Figure 8. IRE1α depletion inhibits unconventional ΔF508-CFTR secretion by down-regulating Sec16A.

(a,c) Surface biotinylation of CFTR was performed in HEK293 cells after the induction of unconventional ΔF508-CFTR secretion by Arf1-Q71L (a) or by GRASP55 overexpression. (c) The cells were pretreated with scrambled or IRE1α-specific siRNAs (100 nM) 24 h before plasmid transfection. (b,d) The results of multiple experiments (n = 3) are summarized. IRE1α depletion by siRNA inhibited the Arf1-Q71L-induced or GRASP55-induced surface expression of ΔF508-CFTR. Supplementation with exogenous Sec16A rescued the effects of Arf1-Q71L and GRASP55, which induced the cell-surface expression of ΔF508-CFTR. **P < 0.01.

Figure 9. IRE1α depletion inhibits Sec16A redistribution.

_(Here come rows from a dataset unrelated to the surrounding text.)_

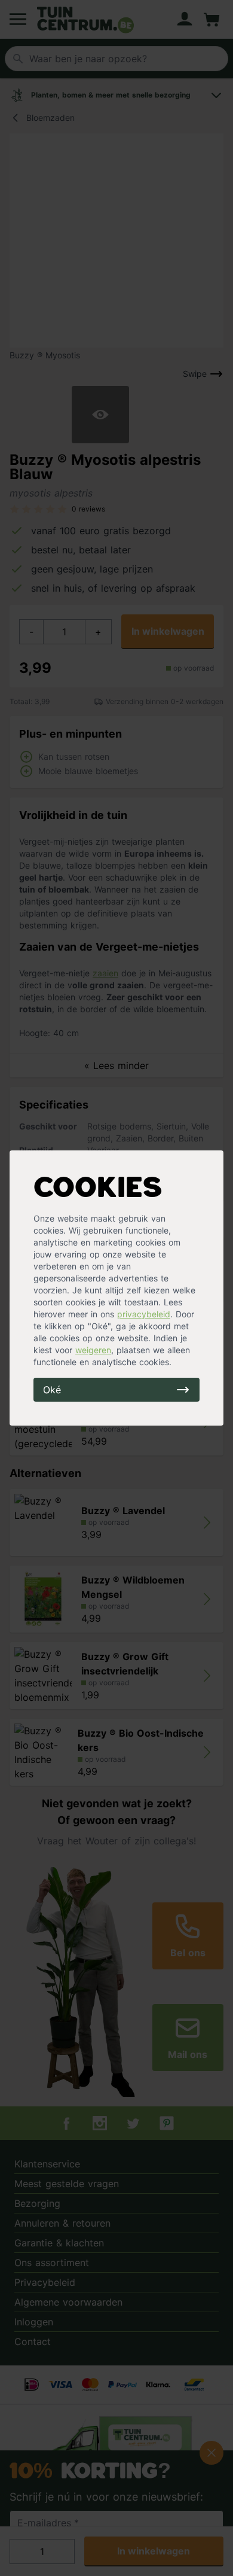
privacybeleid (143, 1314)
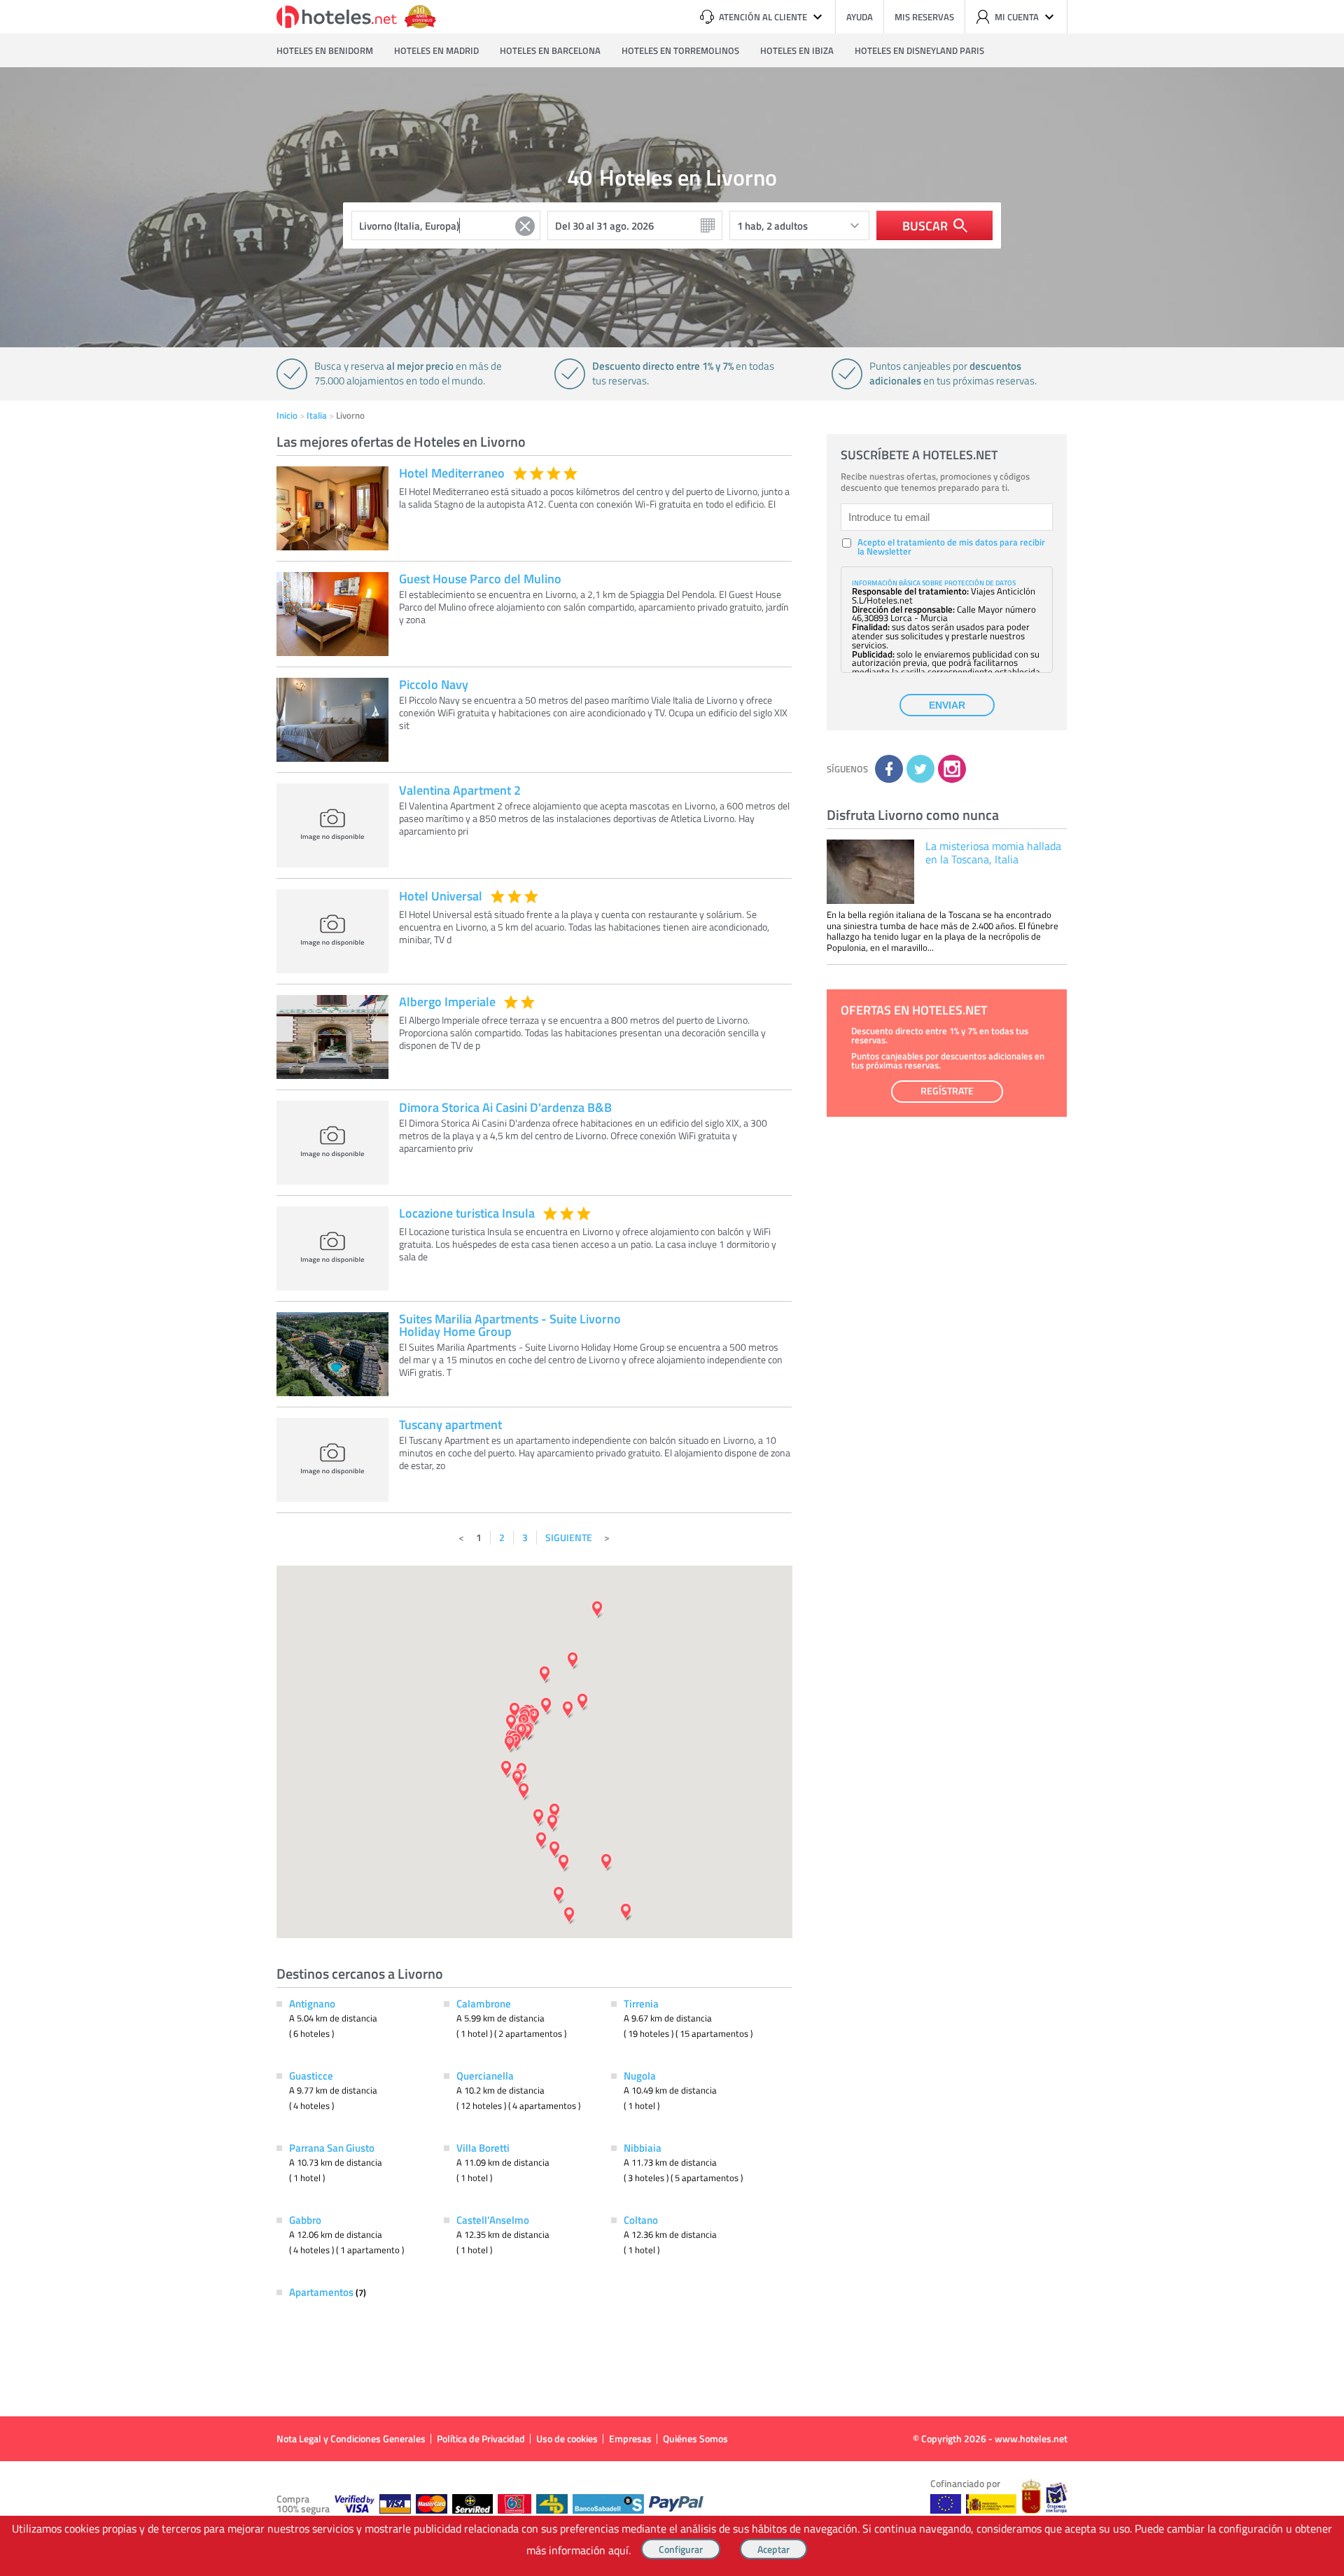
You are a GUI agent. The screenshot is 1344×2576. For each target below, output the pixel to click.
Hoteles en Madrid (436, 50)
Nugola (640, 2075)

(a–d) The cellular localization of Sec16A was analyzed using immunocytochemistry in control HeLa cells (a,b) and in cells after the induction of unconventional ΔF508-CFTR secretion by Arf1-Q71L (c,d). The cells were pretreated with scrambled or IRE1α-specific siRNAs (100 nM) 24 h before plasmid transfection. The intracellular distribution of Sec16A in IRE1α-depleted cells was analyzed using confocal images taken with five times higher acquisition gain (Gain X5) because IRE1α depletion reduced the overall Sec16A expression levels (b,d). (e) The results of multiple experiments (n ≥ 5, each comprising analyses of 5–10 cells) are summarized. IRE1α depletion inhibited the Arf1-Q71L-induced redistribution of Sec16A. Scale bar: 10 μm, **P < 0.01: difference from control.